Rien n’était jamais net : je me disais « on verra ». J’avais mille
histoires en tête et aucune en particulier n’existait, j’attendais
que l’une ou l’autre me saisît plus fort que les autres, et quand chose rare
cela arrivait j’étais bien en peine de savoir pourquoi, et travaillait à peine
à sa réalisation.
Cette
lenteur actuelle, cette pesanteur, sont effrayants car ils sont toujours accompagnés de périodes de lamentable tristesse, ou d’angoisse incapacitante.

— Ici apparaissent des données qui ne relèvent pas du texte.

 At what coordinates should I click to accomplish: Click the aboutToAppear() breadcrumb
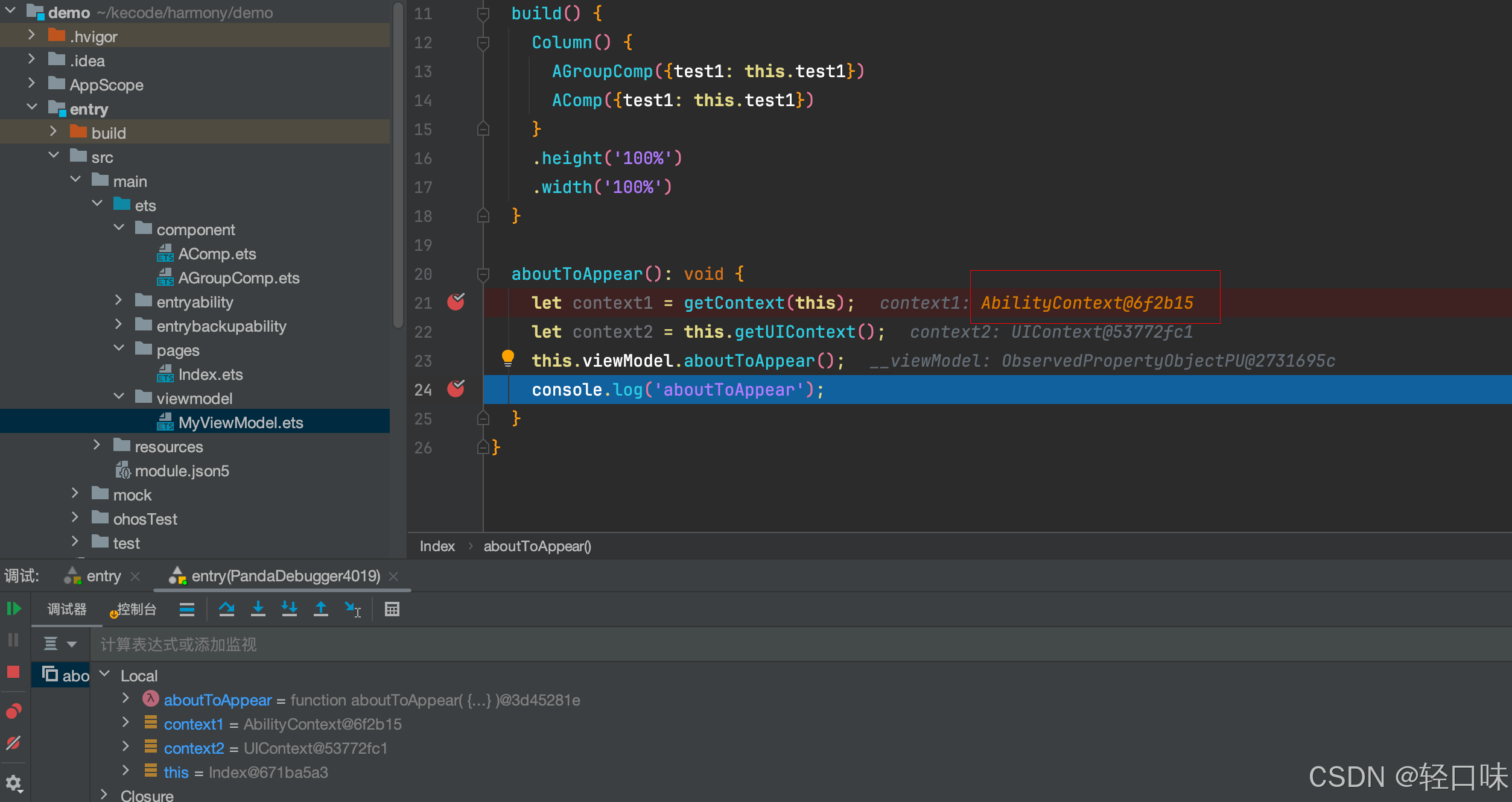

Soit je suis surexcité et sans idées ou sans temps pour les appliquer (mars,
avril 2014), soit je déprime totalement, le cerveau comme un grand palais vide
de tout meuble (août, septembre, octobre 2014). Rarement, je réussis à penser
et travailler.
Quelle drôle
de vie tout de même ! Voilà la phrase banale que je me vois forcé de lâcher ici,
à cet instant. Je commence de plus en plus à être d’accord avec ceux qui trouvent
que l’existence est une vaste blague – quoi que je pense que c’est nous qui
devons voir la blague et en rire – c’est-à-dire que s'il y a humour de la vie, c'est de l’humour
involontaire de la part de la vie, et que s'il est capital de rire devant le spectacle de l'existence glissant sur une peau de banane, il ne faut jamais oublier que nous sommes la peau de banane.
Le sentiment
de distance entre ma conscience et le reste de l’univers (moi y
compris) se creuse avec une violence toujours plus grande. J'en reste interdit et vaguement fasciné, comme devant un livre ou un film incompréhensibles mais que je serais forcé
de voir et lire jusqu’au bout. Même si je trouve le voyage plutôt
agréable, puisque je ne boude pas mes plaisirs, I
don’t see the point anyway.
Certains idiots répliquent que j'ai la chance d'être un artiste pour chercher un sens à tout ça. Créer un sens
me rendra la vie plus agréable, moins angoissante… Or créer ne résoudra jamais la
question, mais au contraire l'agrandira : c’est une chose que j’ai apprise, qu'on ne peut désapprendre, et qui n’est pas agréable à retenir.